▶ Description of the task
Switch "header" to "column heading" in all of the records below, changing nothing else, and write the records out again without the pictures.

▶ Dataset records
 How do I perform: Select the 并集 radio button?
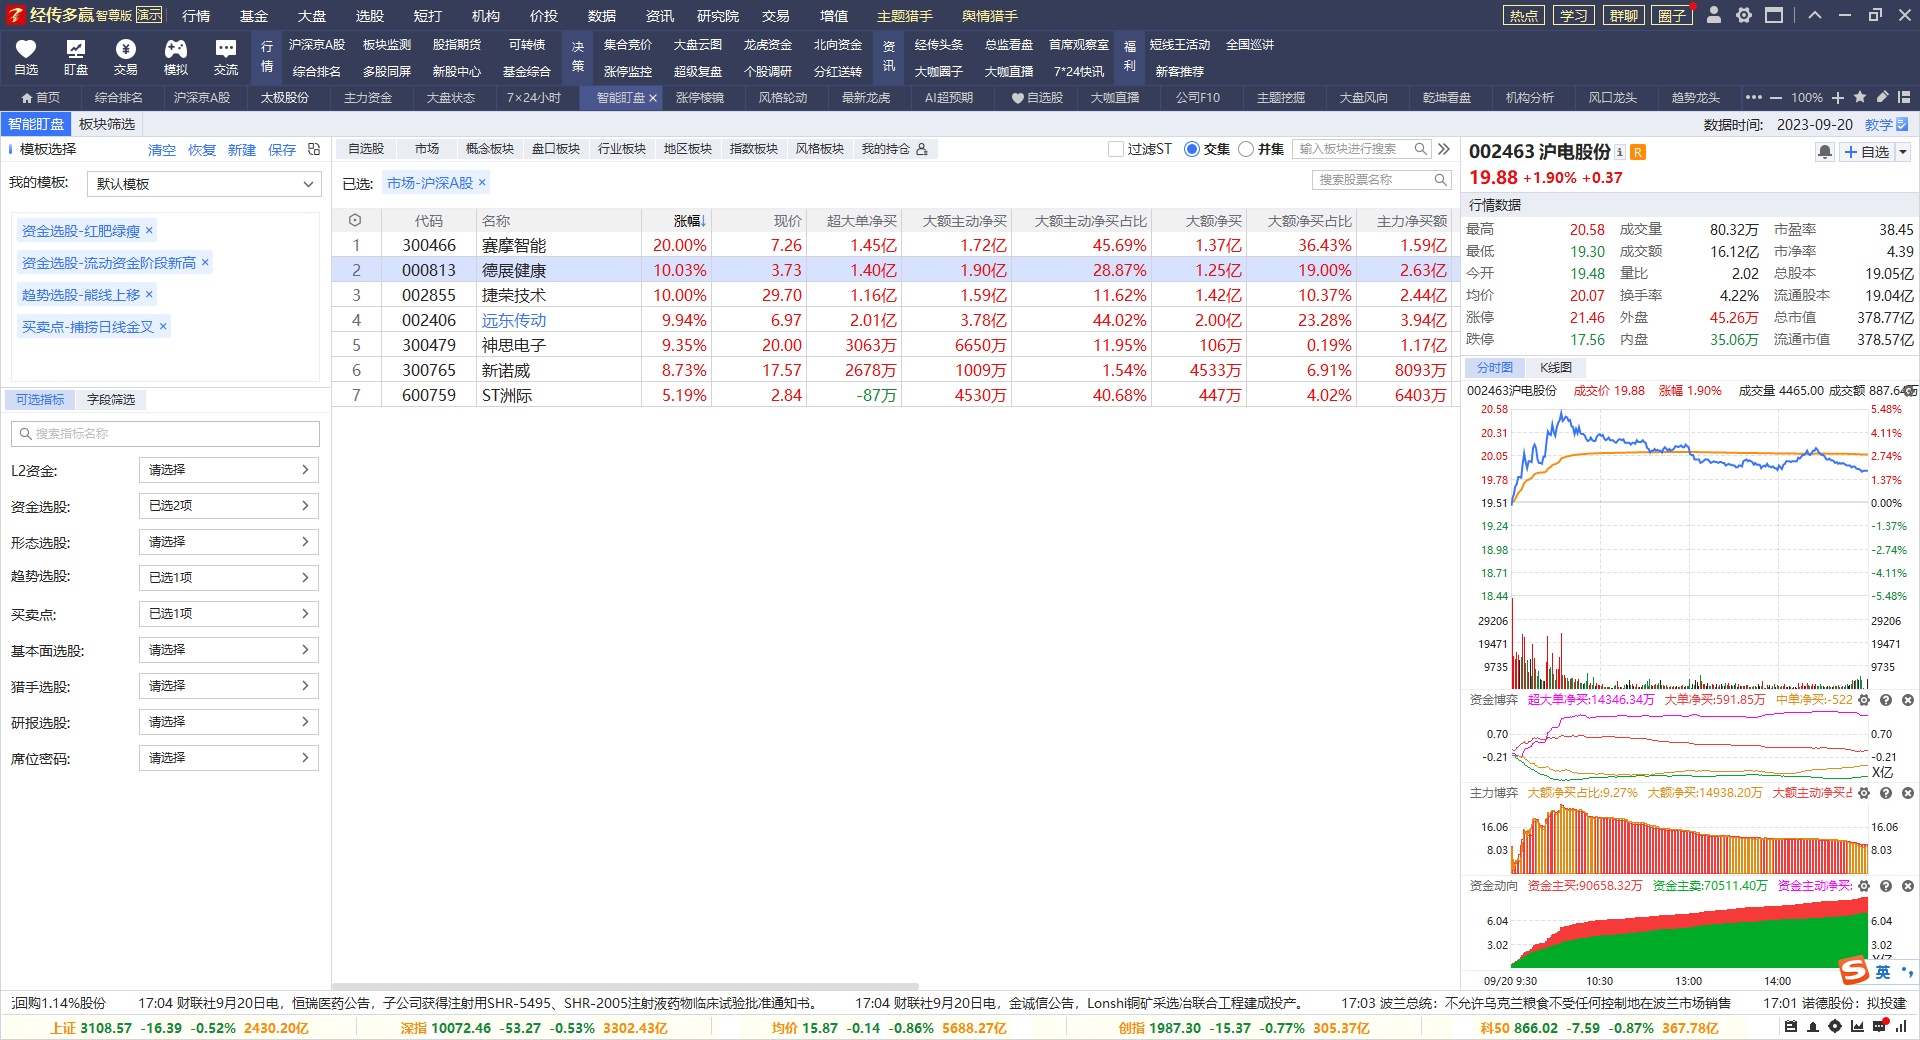tap(1246, 149)
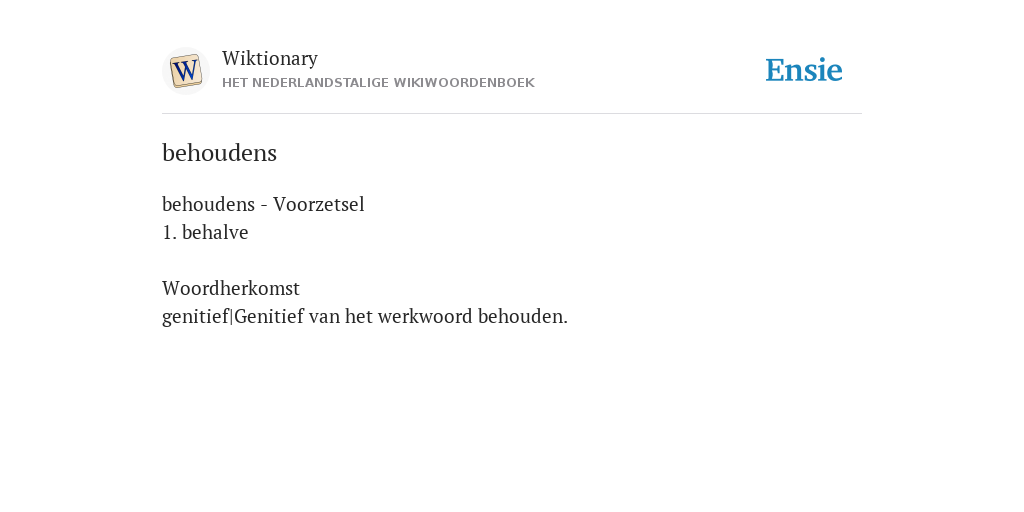This screenshot has height=512, width=1024.
Task: Click the lowercase 'genitief' before the pipe
Action: coord(195,317)
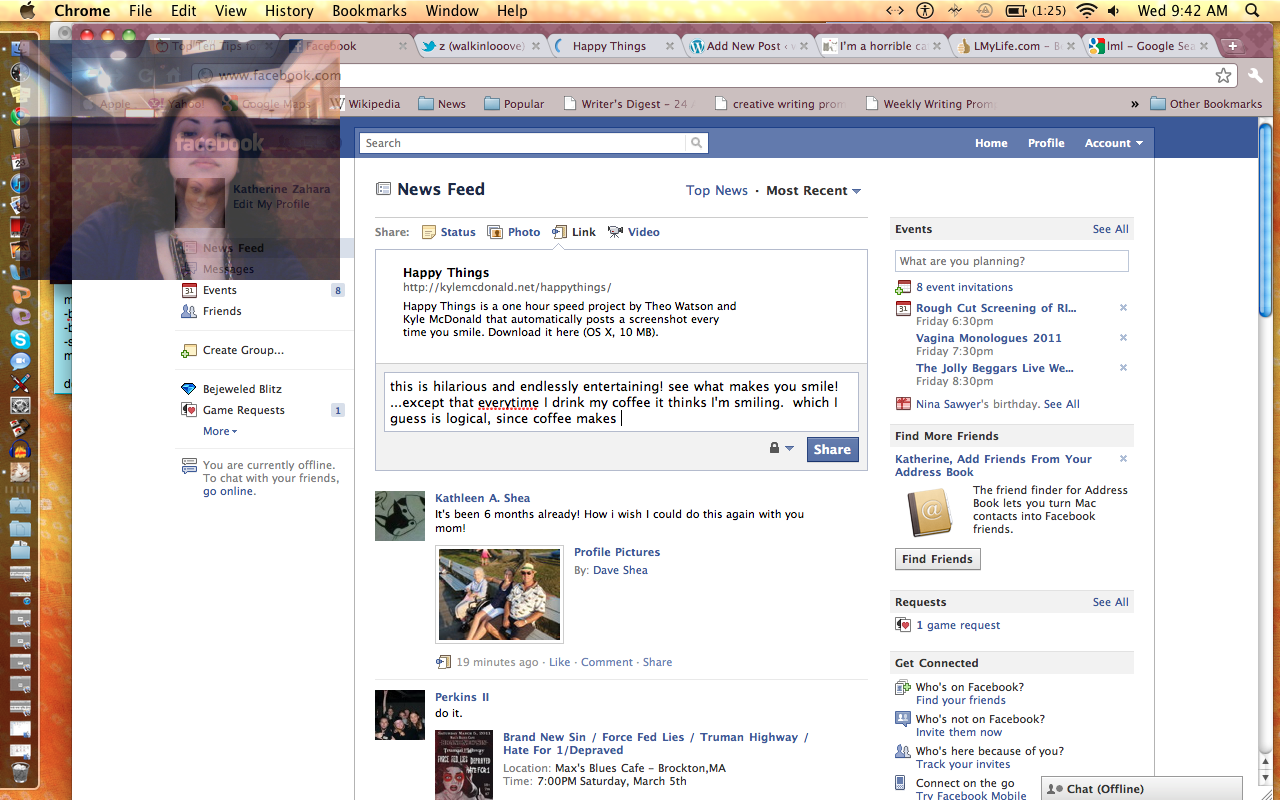Open the Chrome wrench menu
1280x800 pixels.
[1255, 76]
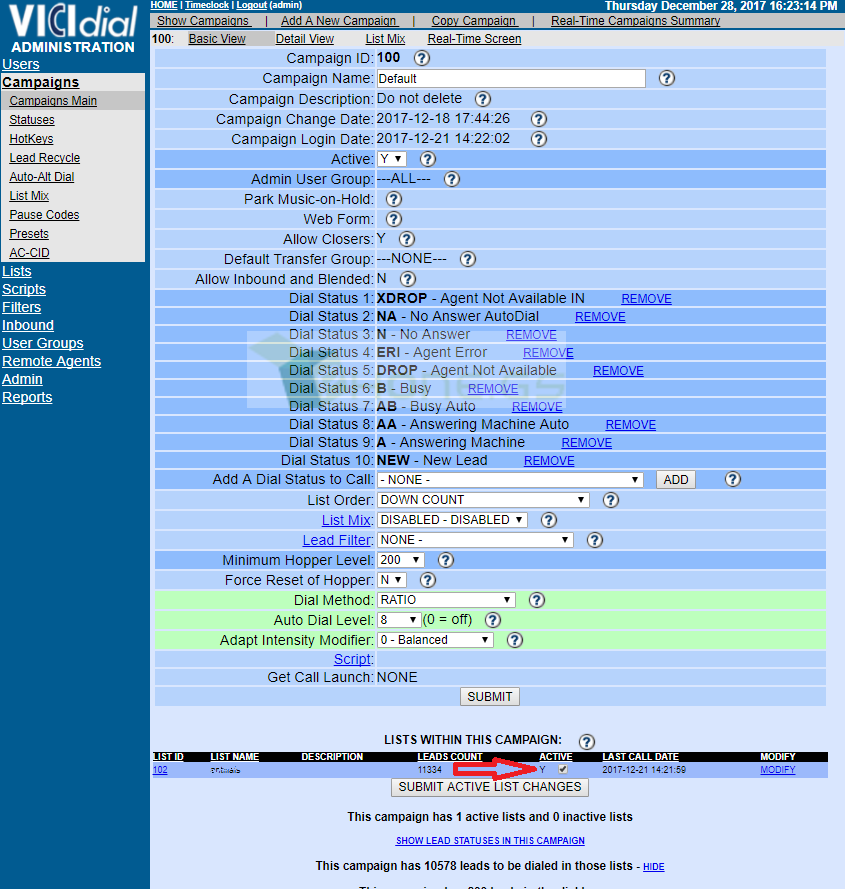The height and width of the screenshot is (889, 847).
Task: Open Lead Recycle in sidebar
Action: pos(44,158)
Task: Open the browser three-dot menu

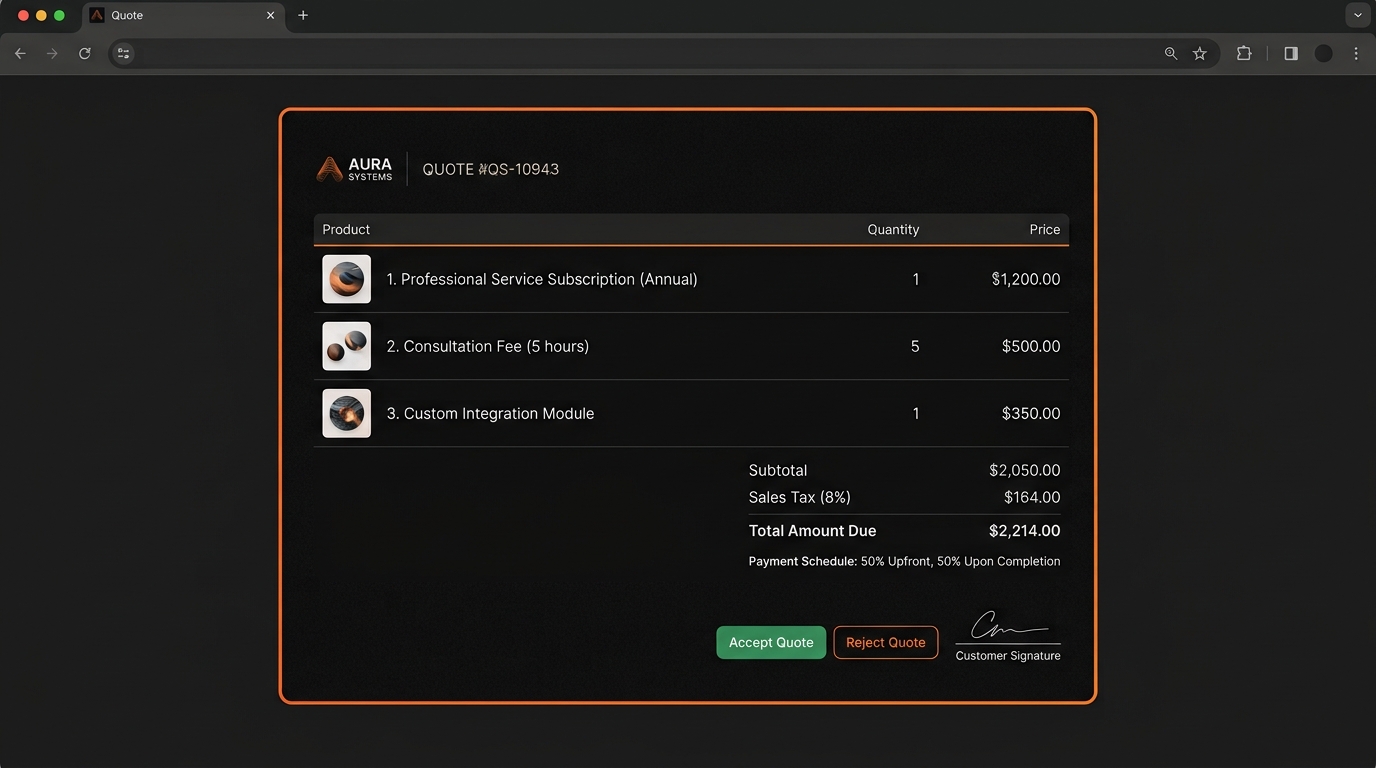Action: pyautogui.click(x=1356, y=54)
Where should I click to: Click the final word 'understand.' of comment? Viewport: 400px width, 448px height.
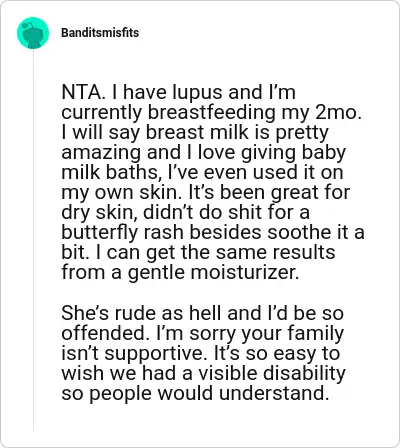coord(274,393)
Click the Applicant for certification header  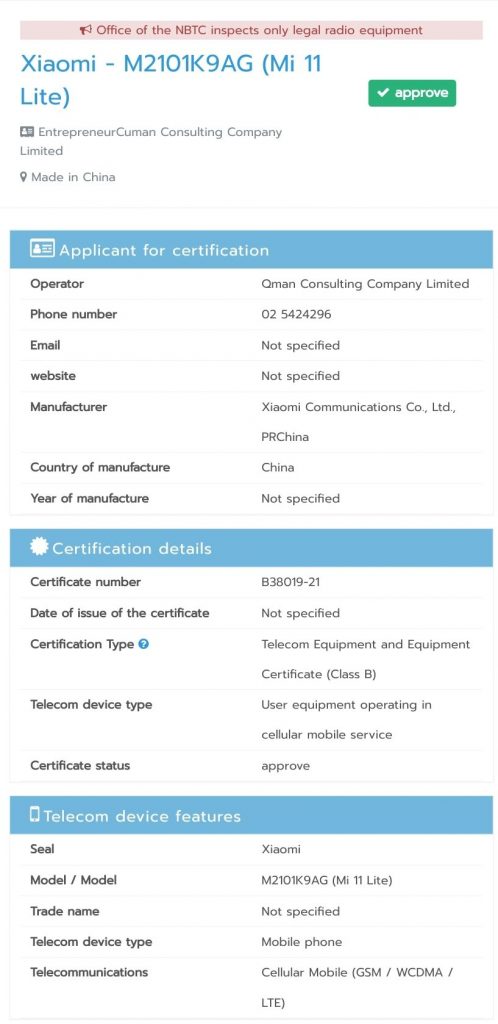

▶ Answer below
 How do I perform: Select the 并集 radio button?
tap(1246, 149)
This screenshot has height=512, width=1024.
Task: Click the lowercase 'genitief' before the pipe
Action: coord(195,317)
Open the Chrome wrench menu
1280x800 pixels.
[1255, 76]
The height and width of the screenshot is (889, 847).
Task: Open Lead Recycle in sidebar
Action: pos(44,158)
Task: Open the browser three-dot menu

Action: pyautogui.click(x=1356, y=54)
Where should I click to: Click the final word 'understand.' of comment? Viewport: 400px width, 448px height.
coord(274,393)
Click the Applicant for certification column heading  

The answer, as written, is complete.